Fâché des maigres score de vente de ‘Purple Haze’ (pourtant disque d’or) et de la promotion un peu marinée depuis que Roc A Fella a splitté chez Def Jam l’année dernière, Cam’Ron n’était pas content: il a claqué la porte au nez de Dame Dash, fait un bras d’honneur à Jay-Z et s’est tiré aussi sec trouver asile sur Asylum Records (filiale de Warner). Il en a même oublié Juelz Santana chez Def Jam. Après une brève apparition sur la mixtape ‘More Than Music Vol.1’, le leader des Diplomats a bien fait savoir ses ressentiments envers son ancien patron du ROC, avec des vieilles attaques et diss-tracks (dont « Wet Wipes » produit par The Alchemist) à vocation pûrement lucrative. Entre nous, il fallait s’y attendre depuis le temps.
Mais les spots ne sont pas braqués sur lui, du moins pas autant qu’il ne l’espérait, d’autant plus que Jayhova n’est pas entré dans son jeu. Il faut savoir que maintenant les beefs commencent à ne plus faire vraiment recette et Cam’Ron a accusé le contre-coup. En addition, les rumeurs de mésententes au sein des Dipset n’arrangent pas vraiment les choses en sa faveur depuis que les artistes en violet sont un peu éparpillés sur différents labels maintenant. Voilà un peu le contexte de la sortie presqu’anonyme, en France du moins, de ‘Killa Season’, le 5e album de Cam.
Après une introduction bien menée, « He Tried To Play Me » fait déjà peur quand Cam’Ron et Hell Rell se mettent à chanter (faux) mais « Leave Her Alone » rassure direct avec son sample de voix pitchée. Reste que Heatmakers encore une fois se fait remarquer dans le lot (« I.B.S. ») parmi la liste de producteurs pratiquement inconnus du public. Lil Wayne, grand fan de Jay-Z, fait un peu de figuration sur « Touch It Or Not » et la chanteuse Nicole Wray sur un titre ‘no homo’ (« Love My Life »). Lyricalement parlant, Killa Cam a fait quelques efforts notables, son flow a une allure plus soutenue voire accelérée (c’est relatif) sur « We Make Change », sans prise de risques et autres excentricités cette fois côté instrumentaux: c’est plat, il manque du rebondissement et du relief. La chose que Cam a apparemment oublié en partant de chez Roc A Fella, c’est qu’il n’aurait plus le soutien d’un Kanye West ou Just Blaze. C’est bien là le problème de ‘Killa Season’ : on connaît la chanson, les morceaux se suivent et se ressemblent pendant plus d’une longue heure. Mis à part ces critiques faciles, Cam’Ron reste un bonhomme assez imprévisible tout de même. Dans un fond étonnament conscient, « Get Ya Gun » parle de violence chez la jeunesse, tandis que dans un registre typiquement Dipset, « White Girl », « Girls, Cash & Cars » et « Get ‘Em Daddy (remix) » feat Hell Rell, JR Writer et Jim Jones (qui sample Carmina Burana) plaisent et font mal. Avec le recul, ce disque ressemble plus à des morceaux de mixtapes collés les uns à la suite des autres.
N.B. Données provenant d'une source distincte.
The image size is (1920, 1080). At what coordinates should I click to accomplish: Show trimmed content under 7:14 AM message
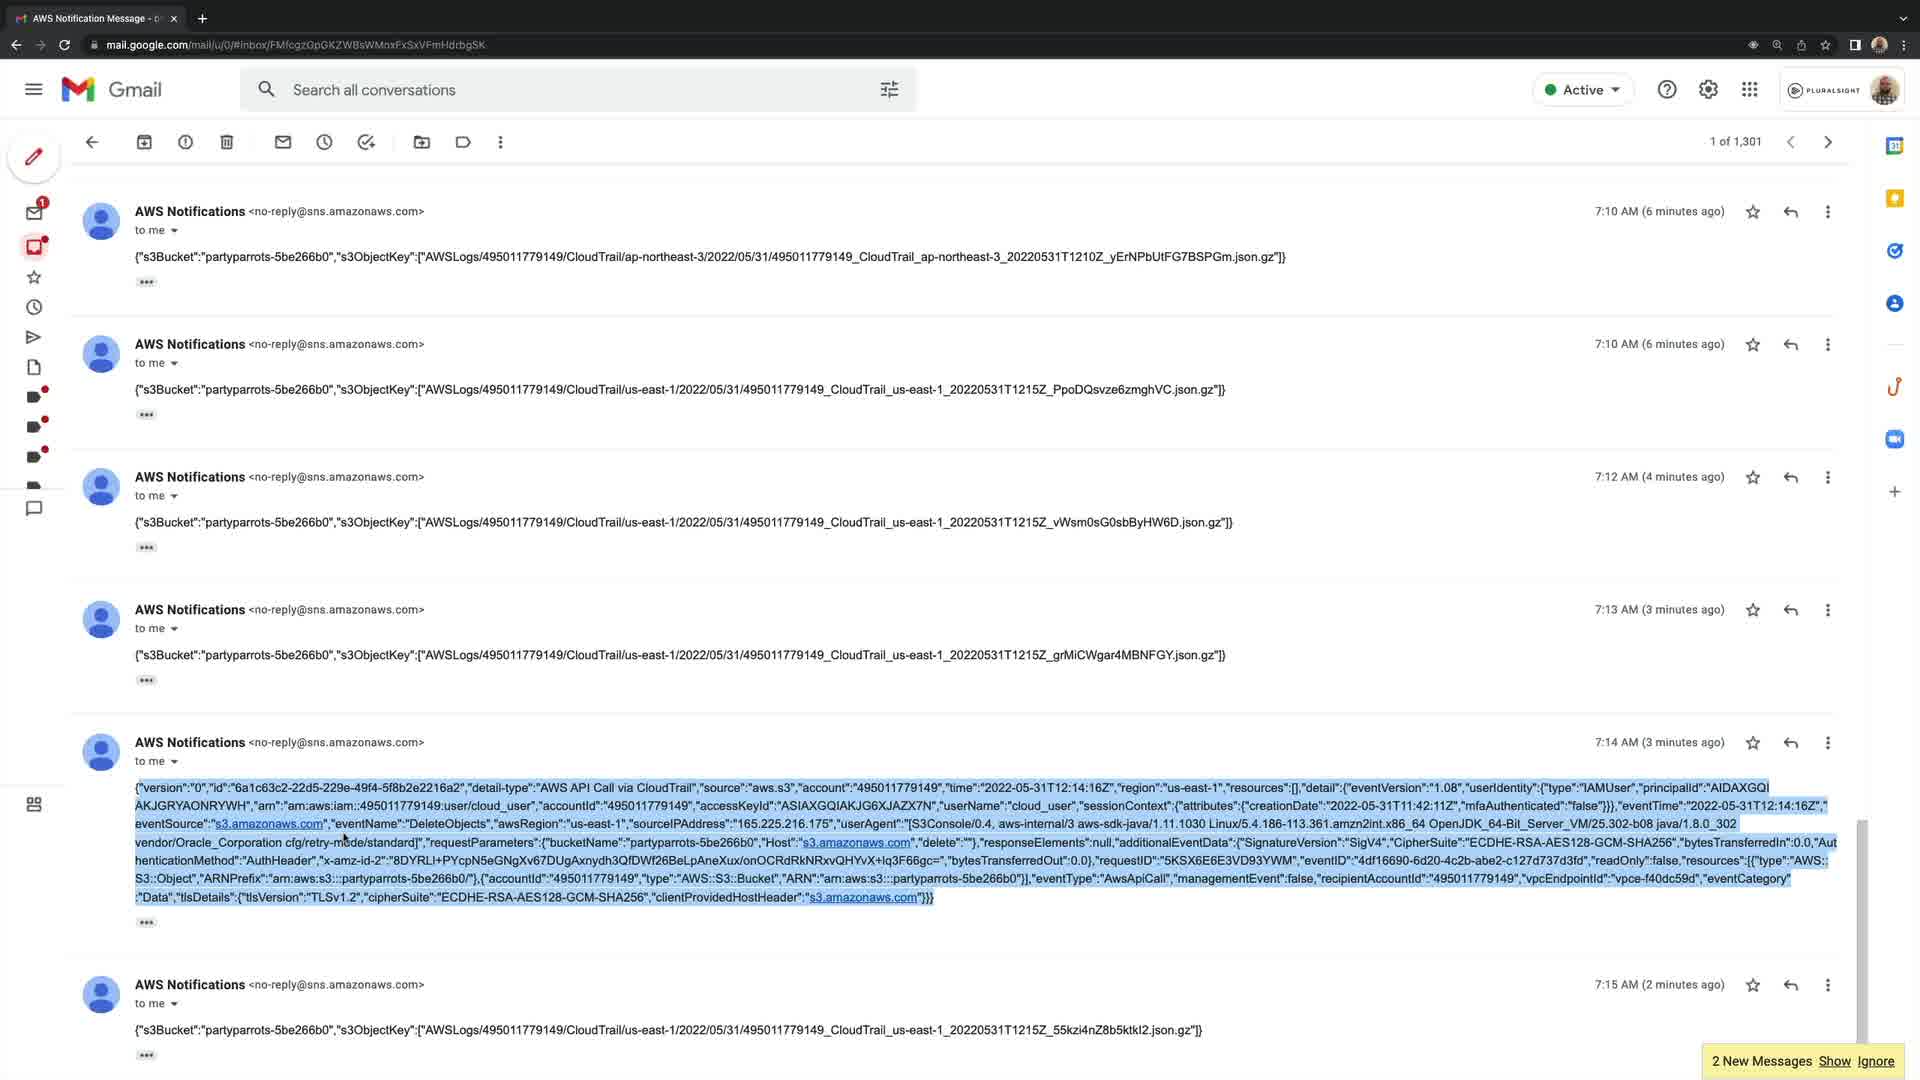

Un score de 100 000 ventes la première semaine de sa sortie aux Etats Unis témoignent bien de la fidélité de ses fans mais il faut avouer que Juelz Santana lui vole la vedette désormais, et même Jim Jones si l’ont tient compte du fait qu’il se trouve en indépendant (chez Koch Records). Si le mouvement des Dispet continue de grossir et maintenir une emprise significative sur le marché du disque et des mixtapes, Cam’Ron ne paraît plus en mesure d’avoir la carrure de chef de file, seulement le titre de meneur. Car justement Jim et Juelz paraîssent plus en vogue artistiquement et médiatiquement parlant, sans compter les petits nouveaux (Hell Rell, J.R.Writer…). A l’heure qu’il est, dire que la période de ‘Come Home With Me’ était l’apogée de sa carrière n’est pas faux.